How Woke Interlopers Are Transforming Christian Higher Education

DailyWire.com

In March 2019, I received a text from a friend who’s a faculty member at Azusa Pacific University, a conservative, Christian college in a suburb of Los Angeles. She wanted to know if I’d seen the Christianity Today report that her institution, founded in 1899 with the motto “God First,” had updated its student handbook to allow “romanticized relationships” between students of the same sex.

About a year later, I heard from another Azusa friend that the administration had sent out a school-wide notice to teachers asking them to make a “commitment to read, watch, or listen” to resources on “Allyship and Anti-racism.” The recommendations read like an enthusiastic endorsement of Critical Race Theory (CRT), including everything from Robin DiAngelo’s “White Fragility,” to the New York Times’ “1619 Project” to Ibram X. Kendi’s “How to Be Anti-Racist.”

As Rod Dreher noted at the time in The American Conservative, “If this were a list at a secular university, it would still be startlingly unbalanced.”

Azusa is hardly the only private, Christian institution bowing to the prevailing winds of left-wing culture. The Baptist university Baylor in Waco, Texas, too, has changed its policies. While the administration insists it remains committed to biblical sexual ethics, in June, the board of regents nevertheless opened the door to officially recognizing an LGBT student group.

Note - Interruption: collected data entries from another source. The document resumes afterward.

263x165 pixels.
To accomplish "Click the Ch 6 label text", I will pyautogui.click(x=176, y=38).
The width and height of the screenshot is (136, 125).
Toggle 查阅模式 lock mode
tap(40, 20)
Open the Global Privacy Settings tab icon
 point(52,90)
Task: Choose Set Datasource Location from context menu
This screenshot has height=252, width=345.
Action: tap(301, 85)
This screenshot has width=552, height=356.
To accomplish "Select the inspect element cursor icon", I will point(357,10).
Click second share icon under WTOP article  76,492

And last year, Baylor President Linda Livingstone issued a letter commending “5 Tips to Cultivate Cultural Humility and Antiracism” from the school’s diversity initiative chair, a woman who has argued that societal efforts to become less racist must never end. If one were setting out to create a parody of CRT propaganda, her suggestions wouldn’t look much different, linking to a list of “white supremacist” characteristics that include individualism, logical thinking, and, for some inexplicable reason, memo writing.

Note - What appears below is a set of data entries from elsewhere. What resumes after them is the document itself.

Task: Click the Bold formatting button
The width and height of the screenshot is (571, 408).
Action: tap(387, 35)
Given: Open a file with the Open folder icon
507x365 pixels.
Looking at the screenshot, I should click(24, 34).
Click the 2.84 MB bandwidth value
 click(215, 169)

Biola University followed suit with new “diversity initiatives” and a clarion call for the school to get involved in the business of racial “advocacy.” Not to be outdone, Billy Graham’s alma mater, the Evangelical Wheaton, held a “Racialized Minority Recognition Ceremony” for students of color during graduation week this past spring. It also removed a nearly 70-year-old plaque honoring one of its most famous sons, Jim Elliot, a 1950s missionary who was martyred while witnessing to an Ecuadorean tribe, because the inscription described his murderers as “savage.”

Even the Jerry Falwell-founded Liberty University, widely viewed by progressives as the most belligerently right-wing of religious higher ed, has launched a department christened with those ubiquitous corporate buzzwords that cover a multitude of agendas — Equity and Inclusion.

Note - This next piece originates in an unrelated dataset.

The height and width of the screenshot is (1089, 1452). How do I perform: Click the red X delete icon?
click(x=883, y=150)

It was with this background in mind that parents, students, and alumni at Grove City College became so alarmed last year when they begin to see what they describe as evidence of Critical Race Theory and LGBT activism creeping into their conservative Christian institution.

It Started With a Petition

Outside of perhaps, Hillsdale, to which it is often compared, if there was one college in the country that might have seemed immune to wokeness, it was Grove City. The school is famous for refusing to accept any form of federal funding — a policy born of fierce independence that has allowed it to escape the fate of so many other religious schools that wriggle under the rainbow thumb of ever-shifting discrimination regulations. In fact, it was after Grove City College (GCC) won a 1984 Supreme Court case regarding Title IX law that requires government-funded schools to treat gender, sexual orientation, nationality, etc. as protected classes, that Hillsdale, too, decided to shake off Uncle Sam’s purse strings.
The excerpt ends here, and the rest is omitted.